Hausknecht gave an example of electronic communications that she said were typically stored with service providers. She explained this meant that Congress was worried that the Fourth Amendment protections that existed at the time might not have protected private online communications from disclosure to the government or other parties.
“Congress thus enacted the SCA to set up rules to govern when a service provider could disclose such online communications — thereby protecting privacy and allowing the modern internet we all rely on today to flourish,” Hausknecht explained.
“We are extremely proud of the work we have done with Meta to defend and protect this privacy under the SCA,” Hausknecht said. “In the Republic of Gambia v. Meta case, for example, we secured the first federal holding that the SCA continues to protect communications removed by a service provider for terms-of-service violations — a principle that other courts have since affirmed — and also protects the online communications of foreign users.”
Hausknecht told Law Week that the lower court in the Meta case out of California broke from decades of settled caselaw to hold the SCA doesn’t apply to online communications if users grant a service provider access to those communications for any discrete purpose, like improving their experience or ensuring the service’s safety.
“Because that is true of nearly every online communication service, the [decision] would have annihilated the privacy of billions of communications made every day,” Hausknecht said. “Without the SCA’s privacy shield, virtually anyone could access other’s private online communications.”
Hausknecht regularly handles complex issues related to consumer protection and data privacy. She said this area of the law is emerging from several years of unprecedented changes in response to an explosion of new technologies.
“That breakneck speed shows no signs of abating,” Hausknecht told Law Week. “Quite the opposite, with the Trump administration ushering in new priorities — some of which may be in tension with international and state-level priorities — the next few years promise to bring additional complexity for companies that have to navigate compliance across the U.S. or internationally.”
She noted Colorado and other states have created their own laws to address any perceived federal shortcomings in statutes regulating privacy and artificial intelligence.
“In 2024 alone, seven states enacted new comprehensive privacy laws and four had new laws take effect,” Hausknecht said. “Approximately half the U.S. population will be covered by 2026 by state comprehensive privacy laws, including in Colorado.

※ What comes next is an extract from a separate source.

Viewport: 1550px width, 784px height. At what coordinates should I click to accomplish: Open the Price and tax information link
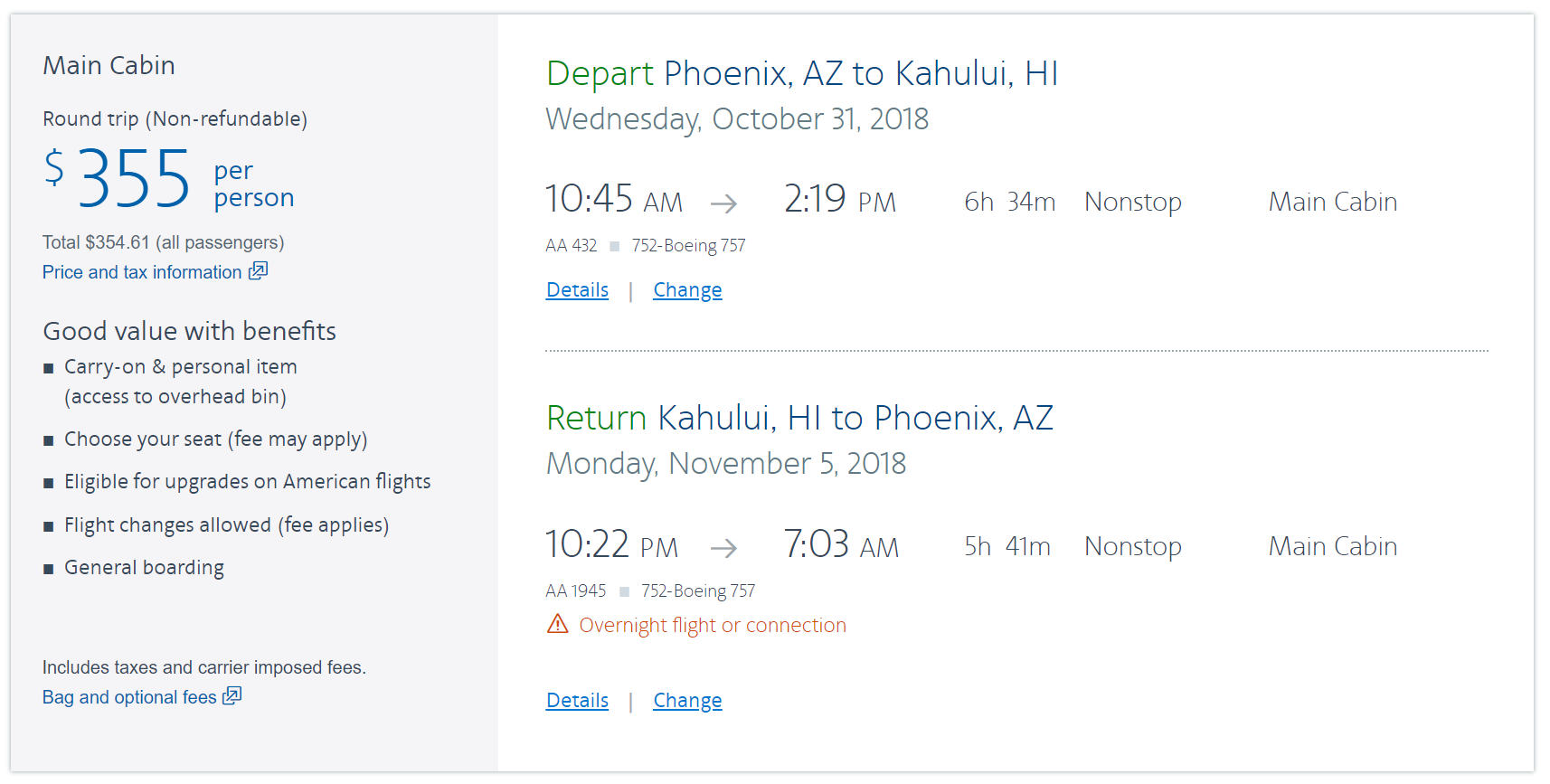142,272
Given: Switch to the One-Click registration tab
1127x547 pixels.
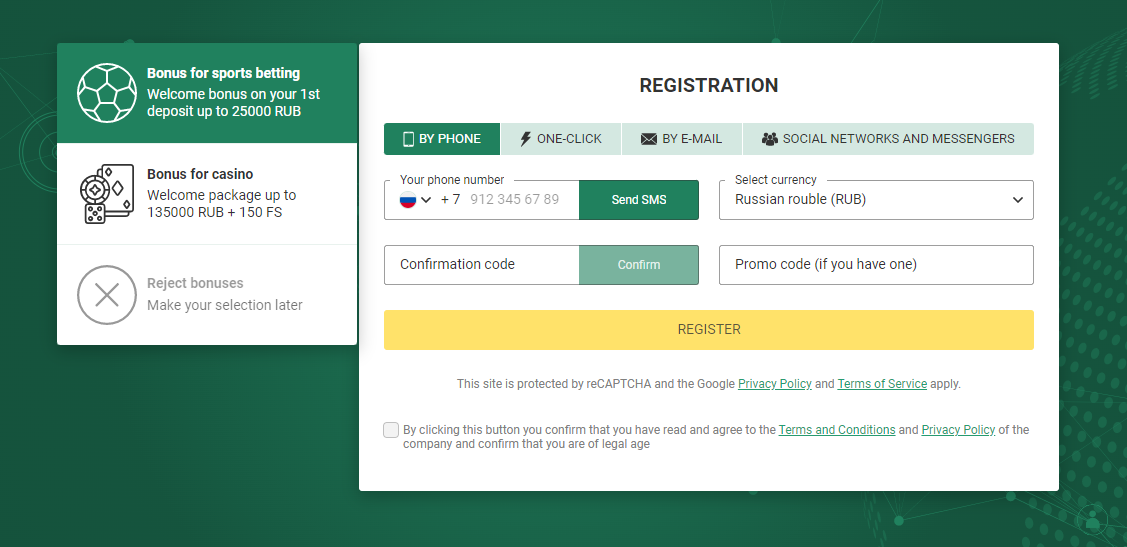Looking at the screenshot, I should click(561, 139).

And Colorado in particular has been on the vanguard in passing new AI legislation, expanding rulemaking authority and generally expanding the reach of its privacy laws.”
Colorado’s new law regulating AI was a first-in-the-nation law passed last year. While it goes into effect on Jan. 1, 2026, the bill’s prime sponsor, Democratic Senate Majority Leader Robert Rodriguez, alongside Gov. Jared Polis and Attorney General Phil Weiser, acknowledged there were still changes needed.
“This growing complexity increasingly requires technology companies to seek counsel able to navigate these tensions, understand state-level requirements and yet also bring a global perspective,” Hausknecht noted.
But she noted working with tech companies is both challenging and rewarding. “It’s this blend of rigorous legal strategy and cutting-edge innovation that makes this work both exhilarating and impactful.”